If "no means no" commercials were fronted by the likes of Rachel McAdams, Shenae Grimes or Mad Men's Jessica Pare, maybe men of all ages would sit up and take notice.

What I'm talking about is fronting the narrative in a way that is more palatable to gain public acceptance. Yes, one could say this is playing to the lowest common denominator and even sexist in its execution.

But whatever we're doing right now, isn't working.

Supriya's perspective...

Earlier this year, Forbes.com asked its readers whether branding begins at birth. The answer, according to Forbes is yes, as branding begins the moment parents choose a name for their child. No longer relegated to consumer marketing, branding now permeates virtually every facet of our interactions with one another. We have now entered what many experts refer to as brand culture, in that everything and everyone is striving to create a palatable brand for themselves.

Does the same logic apply to political ideologies, social movements and activism? This question has been put forth for quite sometime now, particularly with respect to feminism. Feminism, however, is not a brand; it is a collection of movements and ideologies, which at their core seek to establish the equality of men and women in the political, economic and social spheres. But does that mean feminism is immune to our branding culture? I'm not so sure. Women like Yahoo CEO Marissa Mayer distance themselves from feminism, but have no problem reaping its benefits. Which would be akin to saying you hate the Coca-Cola logo, so you drink it with your eyes closed.

In a recent study headed by University of Toronto psychologist Nadia Bashir, it was found that the most frequent traits associated with "typical" feminists included terms such as "man-hating" and "unhygienic." Sadly, this research is rather unsurprising as I have a plethora of empirical anecdotal evidence that has allowed me to reach the same disturbing conclusion: people don't like feminists.

Or is it something deeper? Do people simply not like the kind of work often associated with feminists? Are people vehemently opposed to pay equity, reproductive autonomy, fair media representation and speaking out against sexualized violence? I doubt it. Arguably, the ideals of feminism are not what make the movement objectionable to so many people. Rather, it's the mere mention of the dreaded f-word, making the case for re-branding appealing -- but also misguided.

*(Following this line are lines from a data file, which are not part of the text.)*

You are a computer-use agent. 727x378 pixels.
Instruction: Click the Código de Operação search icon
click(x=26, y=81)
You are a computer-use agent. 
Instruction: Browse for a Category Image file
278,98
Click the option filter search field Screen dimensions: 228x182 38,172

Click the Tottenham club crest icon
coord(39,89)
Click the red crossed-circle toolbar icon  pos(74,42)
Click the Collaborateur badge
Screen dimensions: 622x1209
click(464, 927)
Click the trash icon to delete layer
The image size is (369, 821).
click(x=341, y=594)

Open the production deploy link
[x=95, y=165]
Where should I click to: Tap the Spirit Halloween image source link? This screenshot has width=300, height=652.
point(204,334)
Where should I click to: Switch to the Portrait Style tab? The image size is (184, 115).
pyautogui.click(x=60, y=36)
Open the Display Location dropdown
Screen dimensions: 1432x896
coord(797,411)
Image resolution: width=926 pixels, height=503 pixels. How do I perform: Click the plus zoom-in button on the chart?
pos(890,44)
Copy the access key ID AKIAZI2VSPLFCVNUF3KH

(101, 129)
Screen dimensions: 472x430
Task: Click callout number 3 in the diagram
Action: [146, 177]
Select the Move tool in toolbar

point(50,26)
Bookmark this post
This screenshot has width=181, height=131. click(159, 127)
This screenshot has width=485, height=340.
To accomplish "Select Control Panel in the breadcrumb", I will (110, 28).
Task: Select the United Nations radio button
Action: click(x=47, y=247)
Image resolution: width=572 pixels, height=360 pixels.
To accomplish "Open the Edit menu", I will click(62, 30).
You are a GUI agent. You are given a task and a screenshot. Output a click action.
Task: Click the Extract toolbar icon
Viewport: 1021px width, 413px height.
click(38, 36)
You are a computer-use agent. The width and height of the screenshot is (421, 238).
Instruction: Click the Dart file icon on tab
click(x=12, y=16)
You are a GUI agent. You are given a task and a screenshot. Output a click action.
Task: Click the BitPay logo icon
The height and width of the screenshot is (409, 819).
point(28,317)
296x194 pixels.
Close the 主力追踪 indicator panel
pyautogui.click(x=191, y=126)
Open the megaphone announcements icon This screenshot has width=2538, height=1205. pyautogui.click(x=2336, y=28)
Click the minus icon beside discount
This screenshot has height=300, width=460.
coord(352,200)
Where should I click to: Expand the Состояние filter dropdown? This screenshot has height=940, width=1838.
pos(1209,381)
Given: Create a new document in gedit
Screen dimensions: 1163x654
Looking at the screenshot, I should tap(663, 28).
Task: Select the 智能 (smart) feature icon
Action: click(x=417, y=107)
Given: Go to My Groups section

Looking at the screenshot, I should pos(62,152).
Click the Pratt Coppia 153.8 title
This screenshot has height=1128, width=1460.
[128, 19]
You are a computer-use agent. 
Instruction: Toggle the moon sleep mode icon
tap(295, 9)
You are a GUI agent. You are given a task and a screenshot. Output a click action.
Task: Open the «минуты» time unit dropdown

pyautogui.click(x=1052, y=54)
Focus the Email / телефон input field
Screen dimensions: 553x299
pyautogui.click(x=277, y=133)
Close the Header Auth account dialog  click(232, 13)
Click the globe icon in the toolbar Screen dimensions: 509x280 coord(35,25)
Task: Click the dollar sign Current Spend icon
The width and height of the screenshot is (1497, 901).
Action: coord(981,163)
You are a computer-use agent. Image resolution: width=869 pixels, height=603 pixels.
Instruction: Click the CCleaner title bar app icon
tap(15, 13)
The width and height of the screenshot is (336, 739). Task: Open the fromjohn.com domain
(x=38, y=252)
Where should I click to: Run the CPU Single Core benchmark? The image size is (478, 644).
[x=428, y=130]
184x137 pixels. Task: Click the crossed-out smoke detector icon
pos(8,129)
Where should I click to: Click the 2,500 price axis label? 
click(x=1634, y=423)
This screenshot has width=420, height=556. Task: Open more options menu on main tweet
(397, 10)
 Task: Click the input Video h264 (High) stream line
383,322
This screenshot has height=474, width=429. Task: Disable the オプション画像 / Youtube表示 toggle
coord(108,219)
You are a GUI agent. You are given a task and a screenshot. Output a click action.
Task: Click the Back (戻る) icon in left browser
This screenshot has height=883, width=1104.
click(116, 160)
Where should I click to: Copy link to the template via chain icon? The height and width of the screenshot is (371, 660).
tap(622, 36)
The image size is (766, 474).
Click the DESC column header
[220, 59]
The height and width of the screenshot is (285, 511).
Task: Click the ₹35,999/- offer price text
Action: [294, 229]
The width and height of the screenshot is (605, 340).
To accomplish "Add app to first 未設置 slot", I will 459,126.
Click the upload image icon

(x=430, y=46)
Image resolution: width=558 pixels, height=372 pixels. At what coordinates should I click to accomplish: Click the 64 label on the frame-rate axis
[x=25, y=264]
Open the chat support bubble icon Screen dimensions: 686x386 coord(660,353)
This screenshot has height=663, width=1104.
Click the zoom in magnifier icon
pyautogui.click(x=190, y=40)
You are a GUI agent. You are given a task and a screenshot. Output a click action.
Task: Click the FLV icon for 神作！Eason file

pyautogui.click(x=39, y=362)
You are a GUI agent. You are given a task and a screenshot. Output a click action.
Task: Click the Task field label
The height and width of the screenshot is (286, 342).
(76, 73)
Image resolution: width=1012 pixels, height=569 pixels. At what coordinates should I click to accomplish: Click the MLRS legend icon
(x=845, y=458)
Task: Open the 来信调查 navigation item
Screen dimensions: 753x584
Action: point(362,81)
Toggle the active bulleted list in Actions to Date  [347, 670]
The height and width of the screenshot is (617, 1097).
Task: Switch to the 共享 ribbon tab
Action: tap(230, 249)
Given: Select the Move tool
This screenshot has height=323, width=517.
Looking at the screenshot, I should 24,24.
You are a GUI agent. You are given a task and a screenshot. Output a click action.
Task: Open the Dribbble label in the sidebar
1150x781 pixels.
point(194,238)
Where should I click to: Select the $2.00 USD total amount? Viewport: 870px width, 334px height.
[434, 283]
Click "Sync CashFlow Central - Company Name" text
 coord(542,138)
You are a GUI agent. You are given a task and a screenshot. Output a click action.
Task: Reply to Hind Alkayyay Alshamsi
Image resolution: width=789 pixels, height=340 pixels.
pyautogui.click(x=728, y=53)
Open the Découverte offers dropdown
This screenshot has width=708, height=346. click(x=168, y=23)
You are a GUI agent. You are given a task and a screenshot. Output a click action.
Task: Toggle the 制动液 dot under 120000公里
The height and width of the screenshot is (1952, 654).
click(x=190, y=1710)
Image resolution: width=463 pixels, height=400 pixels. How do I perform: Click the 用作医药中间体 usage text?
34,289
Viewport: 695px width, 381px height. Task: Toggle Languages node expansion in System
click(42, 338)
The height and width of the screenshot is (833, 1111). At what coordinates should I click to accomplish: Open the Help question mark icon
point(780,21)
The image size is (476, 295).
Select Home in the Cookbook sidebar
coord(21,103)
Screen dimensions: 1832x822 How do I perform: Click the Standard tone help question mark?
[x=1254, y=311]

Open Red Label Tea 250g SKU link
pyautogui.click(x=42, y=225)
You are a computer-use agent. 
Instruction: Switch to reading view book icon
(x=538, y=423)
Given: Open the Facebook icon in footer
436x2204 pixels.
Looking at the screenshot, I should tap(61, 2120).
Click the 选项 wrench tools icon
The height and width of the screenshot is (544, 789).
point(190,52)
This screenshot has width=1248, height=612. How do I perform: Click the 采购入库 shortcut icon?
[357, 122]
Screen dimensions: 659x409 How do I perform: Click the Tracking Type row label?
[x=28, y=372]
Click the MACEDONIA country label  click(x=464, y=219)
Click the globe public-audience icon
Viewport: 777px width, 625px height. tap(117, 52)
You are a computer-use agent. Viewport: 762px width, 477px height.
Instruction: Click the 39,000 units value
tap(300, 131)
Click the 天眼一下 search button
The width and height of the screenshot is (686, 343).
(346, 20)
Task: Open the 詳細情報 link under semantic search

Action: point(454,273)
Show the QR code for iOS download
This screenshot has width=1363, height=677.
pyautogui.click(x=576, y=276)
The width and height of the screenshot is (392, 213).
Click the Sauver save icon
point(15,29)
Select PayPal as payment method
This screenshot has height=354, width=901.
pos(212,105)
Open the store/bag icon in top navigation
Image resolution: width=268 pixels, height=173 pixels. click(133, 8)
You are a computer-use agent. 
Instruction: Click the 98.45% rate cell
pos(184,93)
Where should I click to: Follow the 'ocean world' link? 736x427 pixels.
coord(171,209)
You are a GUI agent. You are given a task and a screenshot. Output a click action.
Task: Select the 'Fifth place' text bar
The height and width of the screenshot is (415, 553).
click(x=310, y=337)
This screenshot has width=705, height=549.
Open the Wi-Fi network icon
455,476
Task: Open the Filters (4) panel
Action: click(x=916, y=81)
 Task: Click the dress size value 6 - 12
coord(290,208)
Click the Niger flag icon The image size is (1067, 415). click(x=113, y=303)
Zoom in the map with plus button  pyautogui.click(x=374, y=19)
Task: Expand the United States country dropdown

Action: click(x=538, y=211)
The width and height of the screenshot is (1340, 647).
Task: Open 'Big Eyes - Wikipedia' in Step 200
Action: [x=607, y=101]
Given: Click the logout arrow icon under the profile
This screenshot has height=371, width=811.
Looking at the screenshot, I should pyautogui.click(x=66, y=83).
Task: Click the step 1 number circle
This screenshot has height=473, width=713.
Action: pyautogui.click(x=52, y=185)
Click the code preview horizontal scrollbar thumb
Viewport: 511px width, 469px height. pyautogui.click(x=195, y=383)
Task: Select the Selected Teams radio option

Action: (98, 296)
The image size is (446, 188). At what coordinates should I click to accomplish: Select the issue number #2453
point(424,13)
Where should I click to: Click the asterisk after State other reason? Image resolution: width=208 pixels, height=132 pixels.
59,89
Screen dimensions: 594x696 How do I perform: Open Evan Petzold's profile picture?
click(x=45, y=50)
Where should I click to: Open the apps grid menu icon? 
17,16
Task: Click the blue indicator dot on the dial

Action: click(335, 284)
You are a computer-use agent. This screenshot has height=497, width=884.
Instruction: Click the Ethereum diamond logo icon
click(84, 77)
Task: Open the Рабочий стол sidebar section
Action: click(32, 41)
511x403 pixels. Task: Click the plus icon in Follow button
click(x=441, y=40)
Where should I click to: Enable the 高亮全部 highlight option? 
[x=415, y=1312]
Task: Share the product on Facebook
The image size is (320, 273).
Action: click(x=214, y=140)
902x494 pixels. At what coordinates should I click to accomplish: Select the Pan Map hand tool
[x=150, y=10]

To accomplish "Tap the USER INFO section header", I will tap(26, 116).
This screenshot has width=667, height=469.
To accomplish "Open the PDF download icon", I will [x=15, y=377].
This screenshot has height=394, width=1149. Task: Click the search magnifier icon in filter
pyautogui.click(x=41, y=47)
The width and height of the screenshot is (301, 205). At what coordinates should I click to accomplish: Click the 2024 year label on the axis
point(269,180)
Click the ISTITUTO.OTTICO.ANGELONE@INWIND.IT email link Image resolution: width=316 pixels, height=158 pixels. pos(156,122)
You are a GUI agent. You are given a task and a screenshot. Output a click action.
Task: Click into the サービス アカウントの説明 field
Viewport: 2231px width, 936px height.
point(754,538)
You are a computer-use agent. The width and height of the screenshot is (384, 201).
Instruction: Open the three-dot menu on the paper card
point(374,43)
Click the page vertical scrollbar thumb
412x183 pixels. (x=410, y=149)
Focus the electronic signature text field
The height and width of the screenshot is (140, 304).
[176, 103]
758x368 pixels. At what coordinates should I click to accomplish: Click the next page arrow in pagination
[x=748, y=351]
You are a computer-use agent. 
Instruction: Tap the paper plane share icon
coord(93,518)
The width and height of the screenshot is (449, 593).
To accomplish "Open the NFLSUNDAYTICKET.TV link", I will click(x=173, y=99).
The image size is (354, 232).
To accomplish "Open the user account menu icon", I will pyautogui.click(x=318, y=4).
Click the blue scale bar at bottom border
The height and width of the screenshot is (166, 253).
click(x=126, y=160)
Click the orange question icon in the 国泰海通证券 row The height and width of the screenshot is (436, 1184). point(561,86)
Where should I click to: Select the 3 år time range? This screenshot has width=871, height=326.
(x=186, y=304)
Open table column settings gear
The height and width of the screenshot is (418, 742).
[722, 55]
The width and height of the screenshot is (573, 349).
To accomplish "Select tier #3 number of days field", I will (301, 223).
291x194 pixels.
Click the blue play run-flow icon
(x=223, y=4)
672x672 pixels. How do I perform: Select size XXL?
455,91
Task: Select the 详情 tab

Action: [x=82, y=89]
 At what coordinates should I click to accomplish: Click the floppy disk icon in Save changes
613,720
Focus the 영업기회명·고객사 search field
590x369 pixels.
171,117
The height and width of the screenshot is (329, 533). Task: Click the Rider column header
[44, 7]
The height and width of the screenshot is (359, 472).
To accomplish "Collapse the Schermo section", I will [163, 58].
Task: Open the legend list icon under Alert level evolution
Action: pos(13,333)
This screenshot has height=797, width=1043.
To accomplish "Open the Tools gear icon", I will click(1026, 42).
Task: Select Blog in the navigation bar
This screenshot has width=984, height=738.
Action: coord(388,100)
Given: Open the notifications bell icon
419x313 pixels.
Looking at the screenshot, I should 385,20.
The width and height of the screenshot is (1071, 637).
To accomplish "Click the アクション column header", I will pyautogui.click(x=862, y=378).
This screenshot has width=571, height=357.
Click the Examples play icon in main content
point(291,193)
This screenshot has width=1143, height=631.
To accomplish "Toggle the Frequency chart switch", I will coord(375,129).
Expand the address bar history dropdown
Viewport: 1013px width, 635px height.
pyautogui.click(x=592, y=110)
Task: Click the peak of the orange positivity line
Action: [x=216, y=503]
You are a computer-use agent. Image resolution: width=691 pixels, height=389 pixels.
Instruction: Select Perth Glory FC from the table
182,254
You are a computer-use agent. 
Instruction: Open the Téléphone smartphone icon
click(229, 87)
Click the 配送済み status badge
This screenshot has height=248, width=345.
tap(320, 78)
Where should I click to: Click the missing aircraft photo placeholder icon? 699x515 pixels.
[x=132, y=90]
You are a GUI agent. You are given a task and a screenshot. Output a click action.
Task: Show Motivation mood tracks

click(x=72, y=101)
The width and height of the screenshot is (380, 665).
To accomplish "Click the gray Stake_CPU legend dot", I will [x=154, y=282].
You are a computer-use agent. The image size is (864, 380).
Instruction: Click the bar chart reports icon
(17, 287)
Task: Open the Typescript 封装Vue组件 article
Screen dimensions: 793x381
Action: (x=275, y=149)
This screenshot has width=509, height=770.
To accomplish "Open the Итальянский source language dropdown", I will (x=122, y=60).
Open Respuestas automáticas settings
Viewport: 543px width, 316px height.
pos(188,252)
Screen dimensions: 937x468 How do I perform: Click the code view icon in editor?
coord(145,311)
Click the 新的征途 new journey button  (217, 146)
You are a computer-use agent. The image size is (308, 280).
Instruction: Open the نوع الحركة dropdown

Feminism is inherently tied to what it stands for, in that what it seeks to achieve is conveyed with the feminism brand. By changing the name, feminism ceases to be an international brand capable of evoking raw emotion, and would be demoted to nothing more than an innocuous, unnoticeable term that seeks to please everyone, and inevitably fails to do so. Additionally, in taking the "fem" out of "feminism", the innate inequality that continues to exist between men and women is overlooked. It ignores every 80 cents to a man's dollar, the systematic slut-shaming that young girls face everyday, each and every sexist remark made by the media, as well as the denial of basic rights that women face internationally.

Feminism has evolved, so it's rather odd that the perception of feminism has not. Perhaps it is not so much an issue of needing to rebrand feminism, but rather attenuating our view of a social movement that seeks to better the lives of half of the population to reality.